2.1. Distribution of crown height and enamel thickness

Regarding the permanent dentition, two development eruption states are known, viz., the first eruption around 6 years of age (the four first molars and the eight incisors) and the second eruption around 12 years of age (the 4 second molars, the four canines and the eight premolars). In theory, there are two options for modelling, namely the permanent molars and the permanent incisors, since these teeth have erupted first. Therefore, these teeth, being longer at risk in the oral cavity than all the other permanent teeth, have a longer period of being at risk for tooth wear. It was therefore chosen to select the data of the first molars for the UPPAAL model. In future research, data of one of the other types of teeth can be used in this model, or even all types of teeth can be clustered.
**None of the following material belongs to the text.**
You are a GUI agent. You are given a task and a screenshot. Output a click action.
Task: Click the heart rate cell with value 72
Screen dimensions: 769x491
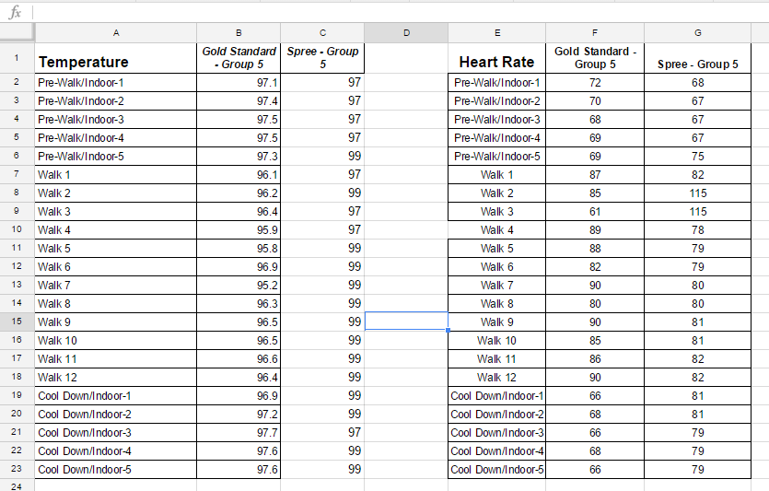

It is important to model the variation of parameters like thickness of enamel and clinical crown height of the first molars. We model these parameters as a stochastic variable with a normal distribution. According to the existing evidence,18 the average enamel thickness is 1426 mu, ranging between 280 and 2010 mu. Note that the average is not in the centre of the interval; since a normal distribution is symmetric around the average, we approximate this interval by taking the average of the left (1426‐280) and right (2010‐1426) part of the interval. Hence, we use as interval [1426‐944,1426+944], so the approximated interval has length 1888 mu. Statistics show us that for a normal distribution, 99.7% of the values lie in an interval of length 6×sigma (where sigma is the standard deviation), so we take the standard deviation of the enamel thickness to be sigma=315 mu.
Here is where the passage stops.